[Collected data entries]
━━━━
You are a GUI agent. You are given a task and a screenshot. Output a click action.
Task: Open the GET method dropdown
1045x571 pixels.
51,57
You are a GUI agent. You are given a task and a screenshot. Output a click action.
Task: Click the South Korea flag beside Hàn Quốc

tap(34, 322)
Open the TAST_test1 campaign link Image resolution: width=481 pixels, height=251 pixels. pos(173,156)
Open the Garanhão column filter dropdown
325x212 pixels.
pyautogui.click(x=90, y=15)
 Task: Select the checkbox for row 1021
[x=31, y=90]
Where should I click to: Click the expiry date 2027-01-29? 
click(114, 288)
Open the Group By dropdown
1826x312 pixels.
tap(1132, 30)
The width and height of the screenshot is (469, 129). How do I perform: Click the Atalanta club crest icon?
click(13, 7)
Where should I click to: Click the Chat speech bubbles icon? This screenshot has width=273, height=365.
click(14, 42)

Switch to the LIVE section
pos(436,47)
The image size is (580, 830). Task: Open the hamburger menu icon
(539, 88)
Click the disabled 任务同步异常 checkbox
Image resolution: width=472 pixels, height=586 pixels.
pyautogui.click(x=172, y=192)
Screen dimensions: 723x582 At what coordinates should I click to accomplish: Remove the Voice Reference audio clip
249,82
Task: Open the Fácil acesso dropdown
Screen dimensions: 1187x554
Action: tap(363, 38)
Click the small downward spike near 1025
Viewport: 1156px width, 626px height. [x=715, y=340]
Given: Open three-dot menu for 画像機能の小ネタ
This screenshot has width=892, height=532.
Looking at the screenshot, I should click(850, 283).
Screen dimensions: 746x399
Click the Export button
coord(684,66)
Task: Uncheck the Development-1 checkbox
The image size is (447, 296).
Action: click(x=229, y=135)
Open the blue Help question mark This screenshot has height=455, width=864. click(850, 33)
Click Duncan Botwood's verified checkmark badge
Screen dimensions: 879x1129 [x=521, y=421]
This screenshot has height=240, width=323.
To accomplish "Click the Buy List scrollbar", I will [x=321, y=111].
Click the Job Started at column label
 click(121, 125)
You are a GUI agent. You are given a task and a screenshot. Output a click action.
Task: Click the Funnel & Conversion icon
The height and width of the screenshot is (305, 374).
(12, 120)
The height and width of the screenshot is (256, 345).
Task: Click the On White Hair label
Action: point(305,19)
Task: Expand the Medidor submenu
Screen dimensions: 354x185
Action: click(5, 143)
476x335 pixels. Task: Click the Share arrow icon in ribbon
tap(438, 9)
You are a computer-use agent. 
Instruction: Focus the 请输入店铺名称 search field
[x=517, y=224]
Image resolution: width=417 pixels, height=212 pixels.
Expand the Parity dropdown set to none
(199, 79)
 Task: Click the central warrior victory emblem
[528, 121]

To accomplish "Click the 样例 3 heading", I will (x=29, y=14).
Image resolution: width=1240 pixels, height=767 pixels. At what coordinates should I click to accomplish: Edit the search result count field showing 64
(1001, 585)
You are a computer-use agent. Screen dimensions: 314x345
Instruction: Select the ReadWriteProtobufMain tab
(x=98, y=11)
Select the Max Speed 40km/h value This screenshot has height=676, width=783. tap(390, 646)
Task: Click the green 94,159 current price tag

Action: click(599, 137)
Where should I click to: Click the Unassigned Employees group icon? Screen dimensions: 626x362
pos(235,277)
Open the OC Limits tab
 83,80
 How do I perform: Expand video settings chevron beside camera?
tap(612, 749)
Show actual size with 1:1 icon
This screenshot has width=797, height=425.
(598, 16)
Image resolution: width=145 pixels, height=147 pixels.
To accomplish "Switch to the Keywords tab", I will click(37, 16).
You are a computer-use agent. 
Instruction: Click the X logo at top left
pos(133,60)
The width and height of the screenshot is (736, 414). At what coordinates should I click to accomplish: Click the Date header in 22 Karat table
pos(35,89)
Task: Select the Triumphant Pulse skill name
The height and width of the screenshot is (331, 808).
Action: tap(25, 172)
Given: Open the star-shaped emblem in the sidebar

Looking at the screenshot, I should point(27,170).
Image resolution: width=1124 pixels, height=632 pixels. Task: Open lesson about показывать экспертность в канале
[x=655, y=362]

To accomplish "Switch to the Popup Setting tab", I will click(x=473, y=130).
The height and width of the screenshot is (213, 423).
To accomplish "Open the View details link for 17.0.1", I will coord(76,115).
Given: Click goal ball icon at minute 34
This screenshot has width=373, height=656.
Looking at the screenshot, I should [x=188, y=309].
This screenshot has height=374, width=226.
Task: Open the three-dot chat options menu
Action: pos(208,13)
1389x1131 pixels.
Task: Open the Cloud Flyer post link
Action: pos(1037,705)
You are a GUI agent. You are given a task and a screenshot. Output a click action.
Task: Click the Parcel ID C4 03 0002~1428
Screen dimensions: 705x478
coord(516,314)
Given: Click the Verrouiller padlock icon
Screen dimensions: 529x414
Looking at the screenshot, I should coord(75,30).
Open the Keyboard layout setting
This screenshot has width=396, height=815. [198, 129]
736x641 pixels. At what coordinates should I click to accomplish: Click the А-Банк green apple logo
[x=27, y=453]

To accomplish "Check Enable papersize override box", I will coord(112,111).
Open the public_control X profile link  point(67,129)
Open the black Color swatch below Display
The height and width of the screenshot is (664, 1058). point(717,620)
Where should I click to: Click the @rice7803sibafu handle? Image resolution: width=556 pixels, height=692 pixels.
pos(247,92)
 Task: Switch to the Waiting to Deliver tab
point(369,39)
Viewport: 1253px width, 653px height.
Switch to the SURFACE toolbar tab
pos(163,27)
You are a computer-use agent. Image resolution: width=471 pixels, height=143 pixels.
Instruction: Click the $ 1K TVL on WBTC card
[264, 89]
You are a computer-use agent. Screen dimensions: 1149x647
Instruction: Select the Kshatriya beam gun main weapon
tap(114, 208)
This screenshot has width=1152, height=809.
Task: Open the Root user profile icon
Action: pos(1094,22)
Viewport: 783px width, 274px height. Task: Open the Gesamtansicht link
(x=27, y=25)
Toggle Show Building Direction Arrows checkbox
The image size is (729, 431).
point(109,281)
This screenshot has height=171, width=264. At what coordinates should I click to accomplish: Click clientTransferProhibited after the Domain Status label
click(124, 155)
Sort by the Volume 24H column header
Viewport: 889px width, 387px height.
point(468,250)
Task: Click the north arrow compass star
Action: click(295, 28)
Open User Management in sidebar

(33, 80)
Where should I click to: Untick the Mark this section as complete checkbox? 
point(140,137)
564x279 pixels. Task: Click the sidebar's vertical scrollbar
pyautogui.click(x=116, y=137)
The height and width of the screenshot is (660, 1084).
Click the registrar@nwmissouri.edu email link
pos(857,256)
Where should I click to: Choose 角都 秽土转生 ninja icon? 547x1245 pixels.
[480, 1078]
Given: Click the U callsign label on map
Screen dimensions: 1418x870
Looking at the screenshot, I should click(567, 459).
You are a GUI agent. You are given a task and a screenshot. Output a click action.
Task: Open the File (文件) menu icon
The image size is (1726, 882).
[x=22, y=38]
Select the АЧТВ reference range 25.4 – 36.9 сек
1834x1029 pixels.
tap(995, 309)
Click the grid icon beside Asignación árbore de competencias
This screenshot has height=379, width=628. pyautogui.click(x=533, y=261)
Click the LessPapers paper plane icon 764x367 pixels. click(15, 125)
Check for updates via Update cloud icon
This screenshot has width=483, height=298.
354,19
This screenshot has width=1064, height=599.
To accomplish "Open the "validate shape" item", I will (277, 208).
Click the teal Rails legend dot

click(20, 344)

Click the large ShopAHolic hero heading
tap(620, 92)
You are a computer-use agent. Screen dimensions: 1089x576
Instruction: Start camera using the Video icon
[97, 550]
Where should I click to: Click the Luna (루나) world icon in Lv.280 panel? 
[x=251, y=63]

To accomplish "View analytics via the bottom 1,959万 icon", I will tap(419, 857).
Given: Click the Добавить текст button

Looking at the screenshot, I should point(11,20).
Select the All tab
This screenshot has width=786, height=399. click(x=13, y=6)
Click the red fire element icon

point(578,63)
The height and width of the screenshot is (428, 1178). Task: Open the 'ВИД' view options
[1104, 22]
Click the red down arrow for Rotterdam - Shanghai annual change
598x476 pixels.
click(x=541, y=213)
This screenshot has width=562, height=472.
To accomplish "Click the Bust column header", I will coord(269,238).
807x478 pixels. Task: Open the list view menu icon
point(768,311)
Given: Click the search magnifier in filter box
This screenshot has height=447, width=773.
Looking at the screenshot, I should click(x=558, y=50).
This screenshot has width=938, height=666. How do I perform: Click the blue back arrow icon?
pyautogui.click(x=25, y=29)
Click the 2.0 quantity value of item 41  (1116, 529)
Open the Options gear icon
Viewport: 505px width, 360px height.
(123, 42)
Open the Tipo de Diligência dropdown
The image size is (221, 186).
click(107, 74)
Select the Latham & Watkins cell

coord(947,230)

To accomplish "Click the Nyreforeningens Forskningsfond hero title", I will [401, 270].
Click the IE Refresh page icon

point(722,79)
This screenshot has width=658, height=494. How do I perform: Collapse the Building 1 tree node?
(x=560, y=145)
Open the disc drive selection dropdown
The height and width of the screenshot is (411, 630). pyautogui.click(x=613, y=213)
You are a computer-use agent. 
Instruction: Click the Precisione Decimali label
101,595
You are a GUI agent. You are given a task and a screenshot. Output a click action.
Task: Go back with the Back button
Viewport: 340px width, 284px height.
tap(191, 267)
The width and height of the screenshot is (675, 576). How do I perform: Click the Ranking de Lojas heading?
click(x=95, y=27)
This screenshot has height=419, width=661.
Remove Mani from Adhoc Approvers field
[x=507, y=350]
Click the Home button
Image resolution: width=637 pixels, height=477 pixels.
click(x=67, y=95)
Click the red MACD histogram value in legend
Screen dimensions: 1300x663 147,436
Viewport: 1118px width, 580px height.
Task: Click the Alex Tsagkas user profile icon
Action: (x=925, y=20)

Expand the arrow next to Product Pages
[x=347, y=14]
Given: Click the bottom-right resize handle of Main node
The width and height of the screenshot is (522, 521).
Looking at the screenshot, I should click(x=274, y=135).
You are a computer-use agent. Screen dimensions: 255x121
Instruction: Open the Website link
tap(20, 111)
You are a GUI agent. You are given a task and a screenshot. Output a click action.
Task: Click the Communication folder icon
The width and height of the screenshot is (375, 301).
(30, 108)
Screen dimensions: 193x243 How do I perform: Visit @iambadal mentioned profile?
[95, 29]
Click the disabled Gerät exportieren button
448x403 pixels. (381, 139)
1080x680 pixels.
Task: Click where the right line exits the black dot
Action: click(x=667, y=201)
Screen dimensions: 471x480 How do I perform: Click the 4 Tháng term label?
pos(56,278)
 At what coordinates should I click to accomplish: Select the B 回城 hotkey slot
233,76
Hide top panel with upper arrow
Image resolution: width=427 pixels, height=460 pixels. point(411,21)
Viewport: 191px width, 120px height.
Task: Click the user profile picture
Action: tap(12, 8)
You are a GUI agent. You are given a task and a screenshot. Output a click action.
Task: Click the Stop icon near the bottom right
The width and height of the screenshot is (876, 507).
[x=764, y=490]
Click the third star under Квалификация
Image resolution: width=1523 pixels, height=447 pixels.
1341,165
━━━━
Task item: Check each line above for the word "filter" and give the number of lines that have it, nothing else.

Answer to this exercise: 2